Well, Ms. Waldman, you can really write, and write brilliantly.

Two weeks later, on my way to catch a flight back home to Los Angeles, the tragic news of the discovery of the bodies of Eyal Yifrah, Gilad Shaar, and Naftali Frenkel, the young Israeli boys kidnapped on June 12, was announced on the radio, and I decided to start this review again, this time with one of the many complicated historical subjects Waldman tackles in her novel: the importance of the existence of the State of Israel to every Jew around the world. (Readers may choose their preferred opening.)

In one of the most poignant scenes in Love and Treasure, we are told that 18,700 of the 19,000 Jewish Holocaust survivors, who planned to immigrate to Palestine and had to fill out a questionnaire, listed Palestine as their first and second choice. Not only that, but in the Furth displaced persons (DP) camp near Nuremberg, when a United Nations Relief and Rehabilitation Administration worker said "they must put a different destination for their second choice, a quarter of the DPs filled in the word 'crematorium.' "

Today, more than 70 years after Hitler unleashed his wrath on European Jews, anti-Semitism is on the rise again in France, so much so that the number of French immigrants to Israel is at a record high. What then, one can't help but wonder, would have happened to Jews around the world if the might of the Israeli army did not exist as a deterrent?

The story moves seamlessly from 2013 in Maine, to March 1938, when Hitler invaded Austria, to 1945, and back to 2013 in Budapest and Israel, unfolding against the backdrop of monumental historical events that changed the face of Europe and hastened the creation of the State of Israel.

In 1945, after World War II, at the outskirts of Salzburg, Austria, Jack Wiseman, an American lieutenant, is ordered to guard the Hungarian Gold Train filled with crates of personal belongings -- silverware, china, sheets, watches, fur coats, wedding rings, coins -- confiscated from Hungarian Jews who perished in concentration camps. As anyone who has visited Yad Vashem in Israel or the United States Holocaust Memorial Museum in Washington, D.C., can attest, coming face to face with such personal belongings, such as a single red, rhinestone-buckled evening shoe among a mountain of dark-colored shoes, is a heart-wrenching experience. Was the owner of the red, satin shoe on her way to the opera when the Gestapo descended on her? One such a personal item, an enamel pendant in the shape of a peacock -- a symbol of bad luck -- is at the center of Waldman's novel that brings a cast of disparate characters together to retell history in a fresh and engaging manner.

While on duty listing the train's cargo, Jack falls in love with Ilona Jakab, a Hungarian refugee and survivor of Auschwitz and Dachau. The tormented, but still passionate Ilona, succeeds to tease out Jack's connection to his heritage and make it difficult for him to keep silent as his superiors go about borrowing all types of objects from the train for their personal use, never to be returned. Jack himself, though, in hope of securing something to remind him of Ilona, steals the peacock pendant from the train.

Sixty-eight years later, in 2013, the dying Jack returns home to Maine. He recounts to his granddaughter, Natalie, the story of his youth in the army after the war, his love for Ilona and how he came to own the peacock pendant. Plagued by guilt, Jack extracts a promise from Natalie to return the pendant to its rightful owner. In her quest to honor her grandfather's request, Natalie, who is reeling from a recent divorce, meets Amitai Shasho, an Israeli art dealer who hunts for stolen paintings, returning them to their previous owners in exchange for a substantial commission. Amitai, who has been searching for a Hungarian painting of a woman with the head of a peacock, agrees to help Natalie trace the pendant to its owner.

After much traveling and tremendous research, Natalie and Amitai manage to connect the pendant to Nina S., a defiant intellectual, and her friend, Gizella Weisz, a suffragist dwarf, living in Budapest during World War I, at a time Jews were highly assimilated into the culture. But whom does the pendant belong to if the heirs are long gone?

It would be a mistake to call Love and Treasure a Holocaust novel, although it is that, too. More than anything, this is a tale of hope and the unbreakable spirit of a people, the transformative power of love and the miracle of the birth of Eretz Israel.

§ **Goal A**:
Copy the entries word for word, starting at the top and ending with the line that contains "click(215, 612)", both included.

§ **Data provided**:

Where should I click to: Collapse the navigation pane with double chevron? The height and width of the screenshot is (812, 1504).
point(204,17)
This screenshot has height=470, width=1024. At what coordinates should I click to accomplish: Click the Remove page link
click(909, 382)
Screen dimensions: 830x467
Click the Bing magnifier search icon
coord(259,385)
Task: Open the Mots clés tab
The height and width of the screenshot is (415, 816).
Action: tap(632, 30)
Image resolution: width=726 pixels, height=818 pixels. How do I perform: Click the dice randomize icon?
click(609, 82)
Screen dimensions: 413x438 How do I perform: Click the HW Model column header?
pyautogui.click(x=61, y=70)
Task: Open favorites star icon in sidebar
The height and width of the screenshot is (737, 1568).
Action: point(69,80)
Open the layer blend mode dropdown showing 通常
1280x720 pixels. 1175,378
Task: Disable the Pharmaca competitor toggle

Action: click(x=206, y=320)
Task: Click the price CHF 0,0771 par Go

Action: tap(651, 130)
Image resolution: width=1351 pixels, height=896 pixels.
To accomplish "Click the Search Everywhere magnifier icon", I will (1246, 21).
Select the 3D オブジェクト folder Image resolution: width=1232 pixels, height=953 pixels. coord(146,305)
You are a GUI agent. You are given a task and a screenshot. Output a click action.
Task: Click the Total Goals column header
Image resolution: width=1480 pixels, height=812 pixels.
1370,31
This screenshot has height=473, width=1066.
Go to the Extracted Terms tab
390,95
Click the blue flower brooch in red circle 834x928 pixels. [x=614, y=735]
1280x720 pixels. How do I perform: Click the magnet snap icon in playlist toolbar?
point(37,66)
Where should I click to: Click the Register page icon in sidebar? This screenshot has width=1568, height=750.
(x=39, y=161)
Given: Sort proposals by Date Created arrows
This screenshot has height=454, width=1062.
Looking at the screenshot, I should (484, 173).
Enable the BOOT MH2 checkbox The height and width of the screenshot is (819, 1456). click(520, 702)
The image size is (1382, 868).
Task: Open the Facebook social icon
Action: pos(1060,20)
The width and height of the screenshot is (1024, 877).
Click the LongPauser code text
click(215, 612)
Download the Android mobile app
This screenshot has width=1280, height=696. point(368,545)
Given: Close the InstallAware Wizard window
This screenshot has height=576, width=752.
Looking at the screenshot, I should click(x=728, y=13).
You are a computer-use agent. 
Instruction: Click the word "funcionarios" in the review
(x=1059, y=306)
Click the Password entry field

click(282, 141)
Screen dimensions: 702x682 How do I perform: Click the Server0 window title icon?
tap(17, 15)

§ **Goal B**:
Answer these questions using the review of Love and Treasure:
(i) Near which city is Jack Wiseman ordered to guard the Hungarian Gold Train?
(ii) What work does Amitai Shasho do?
(iii) Of the 19,000 Jewish Holocaust survivors who filled out the questionnaire, how many listed Palestine as their first and second choice?

§ **Task solution A**:
Where should I click to: Collapse the navigation pane with double chevron? The height and width of the screenshot is (812, 1504).
point(204,17)
This screenshot has height=470, width=1024. At what coordinates should I click to accomplish: Click the Remove page link
click(909, 382)
Screen dimensions: 830x467
Click the Bing magnifier search icon
coord(259,385)
Task: Open the Mots clés tab
The height and width of the screenshot is (415, 816).
Action: tap(632, 30)
Image resolution: width=726 pixels, height=818 pixels. How do I perform: Click the dice randomize icon?
click(609, 82)
Screen dimensions: 413x438 How do I perform: Click the HW Model column header?
pyautogui.click(x=61, y=70)
Task: Open favorites star icon in sidebar
The height and width of the screenshot is (737, 1568).
Action: point(69,80)
Open the layer blend mode dropdown showing 通常
1280x720 pixels. 1175,378
Task: Disable the Pharmaca competitor toggle

Action: click(x=206, y=320)
Task: Click the price CHF 0,0771 par Go

Action: tap(651, 130)
Image resolution: width=1351 pixels, height=896 pixels.
To accomplish "Click the Search Everywhere magnifier icon", I will (1246, 21).
Select the 3D オブジェクト folder Image resolution: width=1232 pixels, height=953 pixels. coord(146,305)
You are a GUI agent. You are given a task and a screenshot. Output a click action.
Task: Click the Total Goals column header
Image resolution: width=1480 pixels, height=812 pixels.
1370,31
This screenshot has height=473, width=1066.
Go to the Extracted Terms tab
390,95
Click the blue flower brooch in red circle 834x928 pixels. [x=614, y=735]
1280x720 pixels. How do I perform: Click the magnet snap icon in playlist toolbar?
point(37,66)
Where should I click to: Click the Register page icon in sidebar? This screenshot has width=1568, height=750.
(x=39, y=161)
Given: Sort proposals by Date Created arrows
This screenshot has height=454, width=1062.
Looking at the screenshot, I should (484, 173).
Enable the BOOT MH2 checkbox The height and width of the screenshot is (819, 1456). click(520, 702)
The image size is (1382, 868).
Task: Open the Facebook social icon
Action: pos(1060,20)
The width and height of the screenshot is (1024, 877).
Click the LongPauser code text
click(215, 612)

§ **Task solution B**:
(i) Salzburg, Austria.
(ii) He is an Israeli art dealer who hunts for stolen paintings and returns them to their previous owners for a substantial commission.
(iii) 18,700.